◆ **Exercise objective**: The listing below should be written out word for word, with its pictures removed.

◆ **Exercise material**:
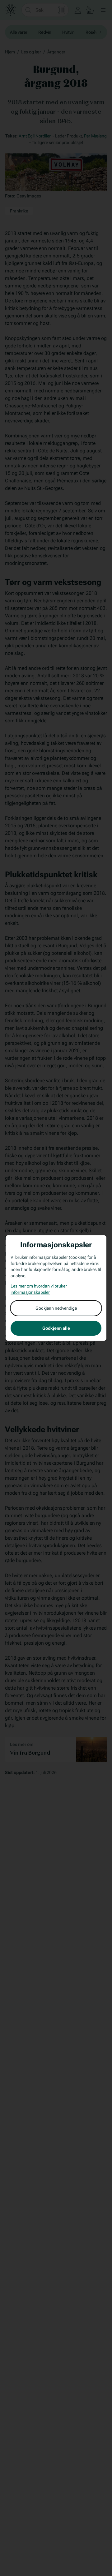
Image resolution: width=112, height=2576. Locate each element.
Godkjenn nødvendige (56, 1308)
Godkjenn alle (56, 1328)
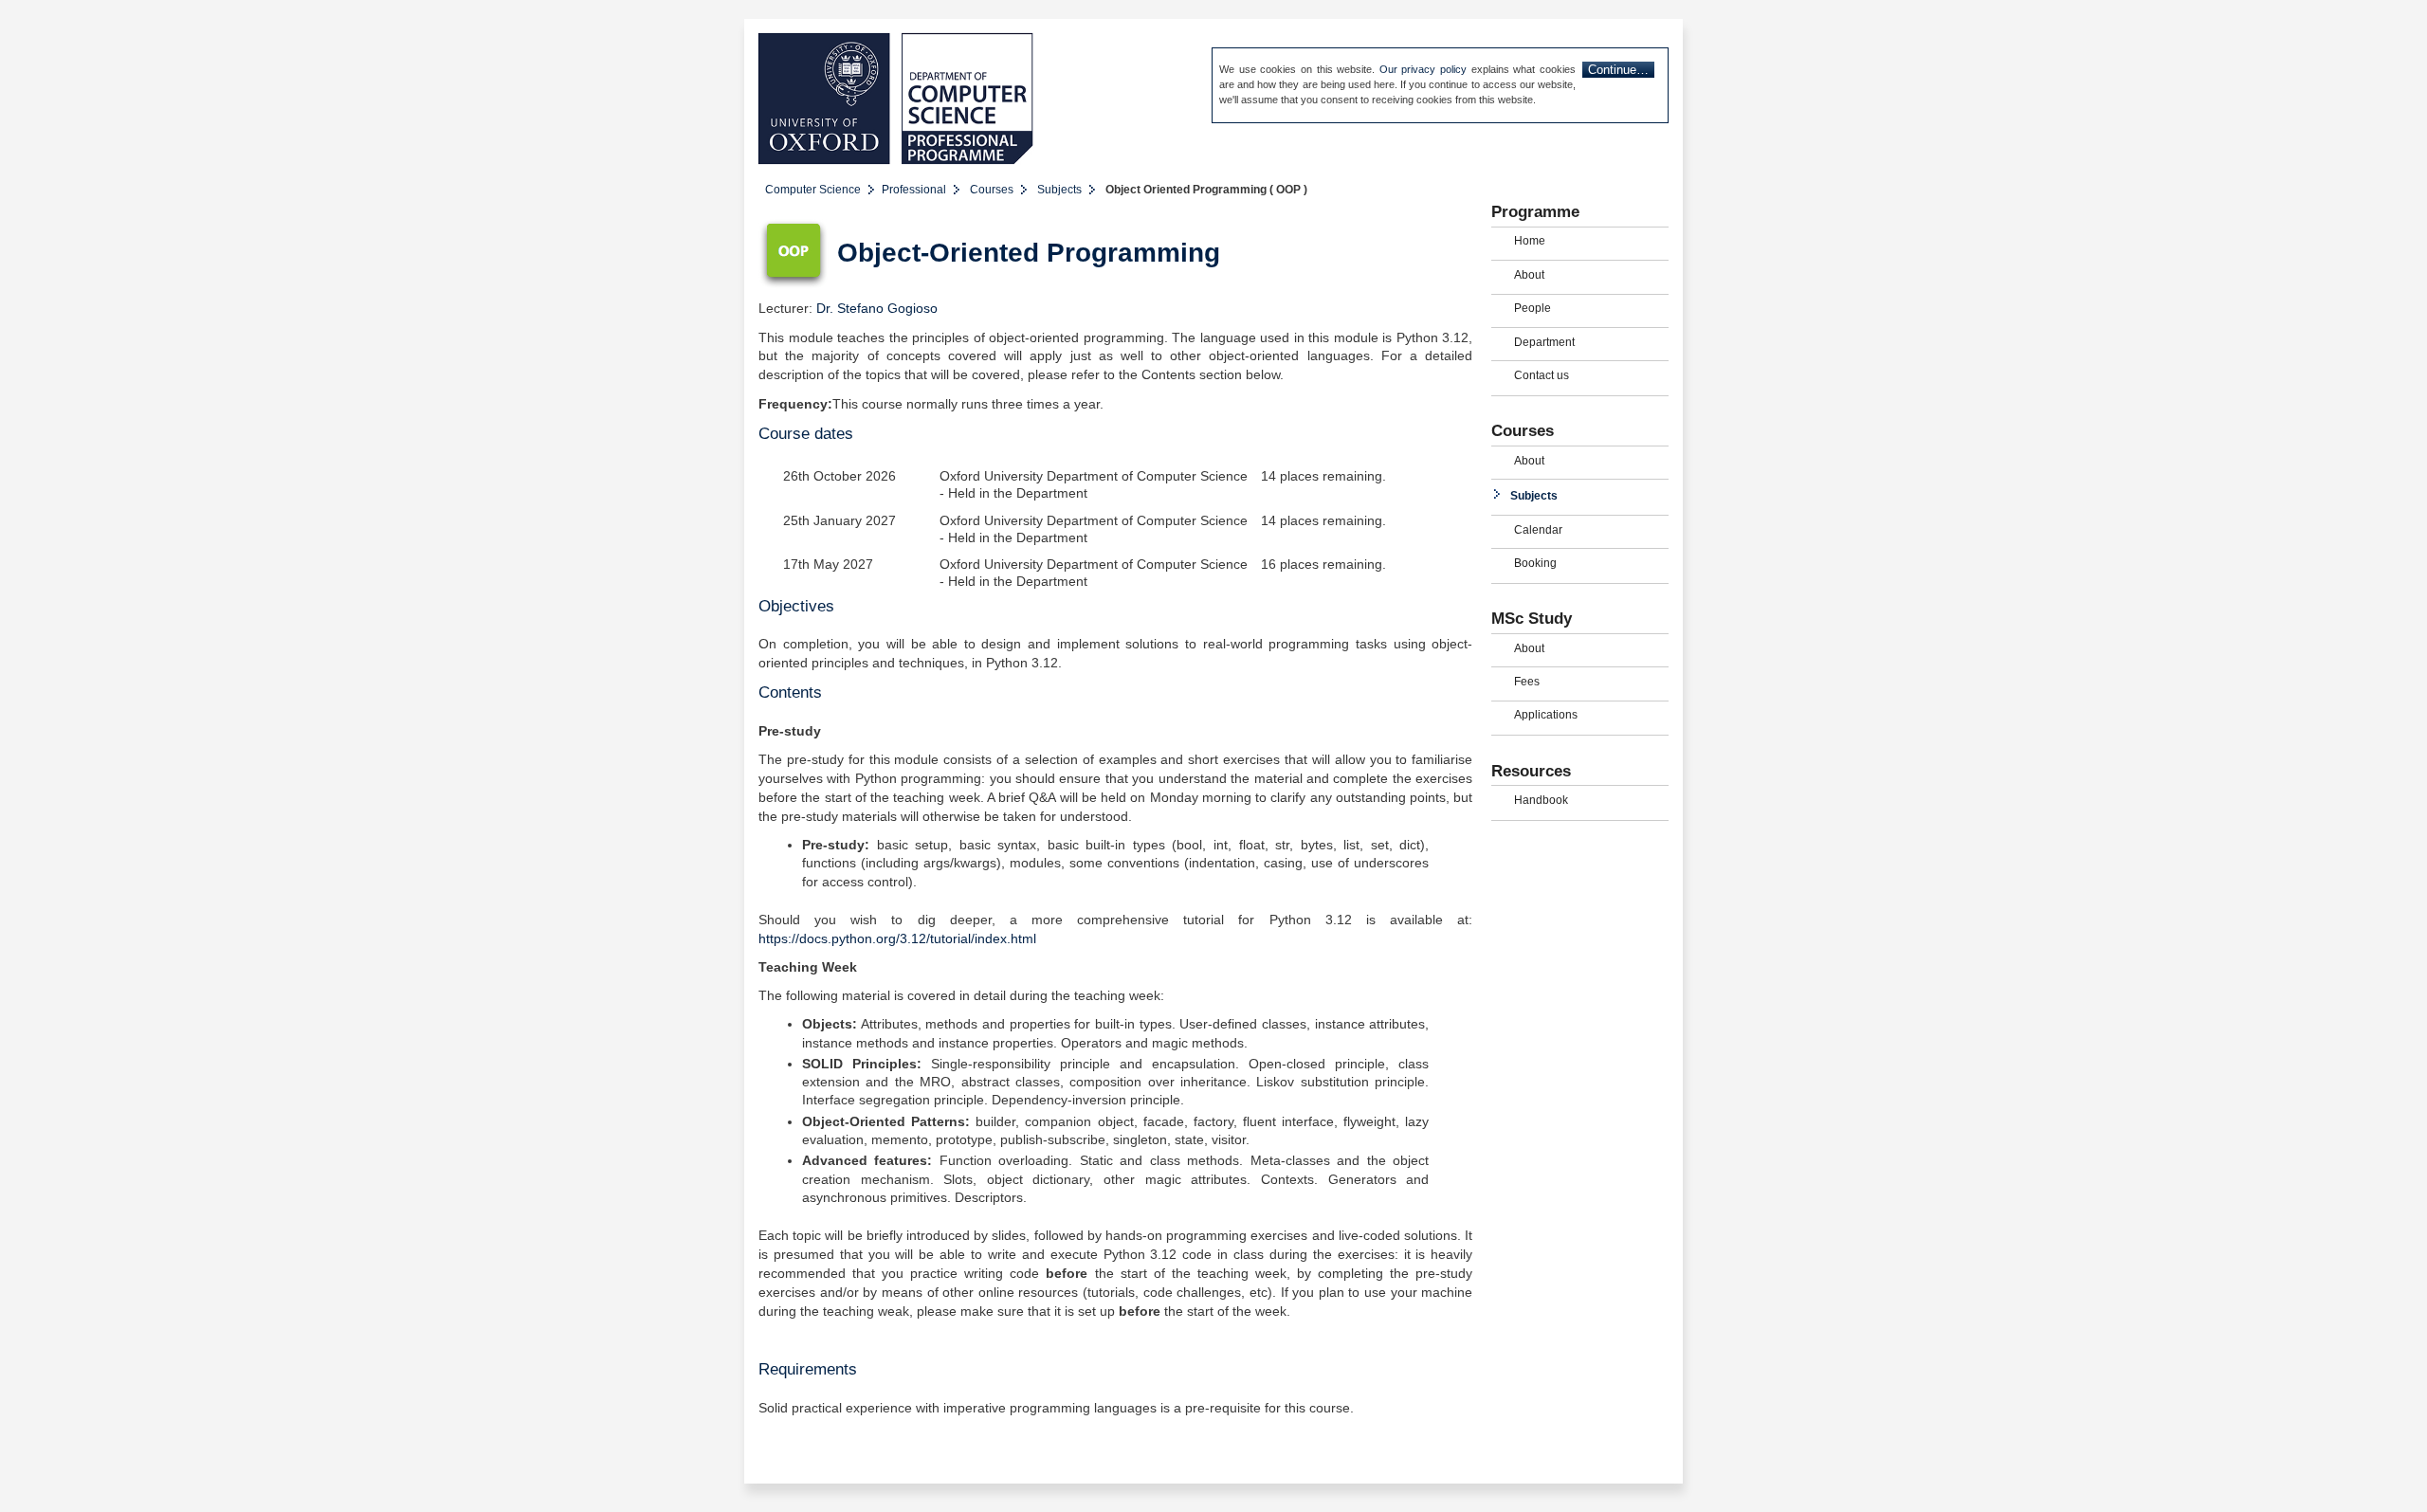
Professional (914, 189)
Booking (1535, 563)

◆ **Output**:
Image resolution: width=112, height=2576. Locate each element.
Godkjenn nødvendige (56, 1308)
Godkjenn alle (56, 1328)
Professional (914, 189)
Booking (1535, 563)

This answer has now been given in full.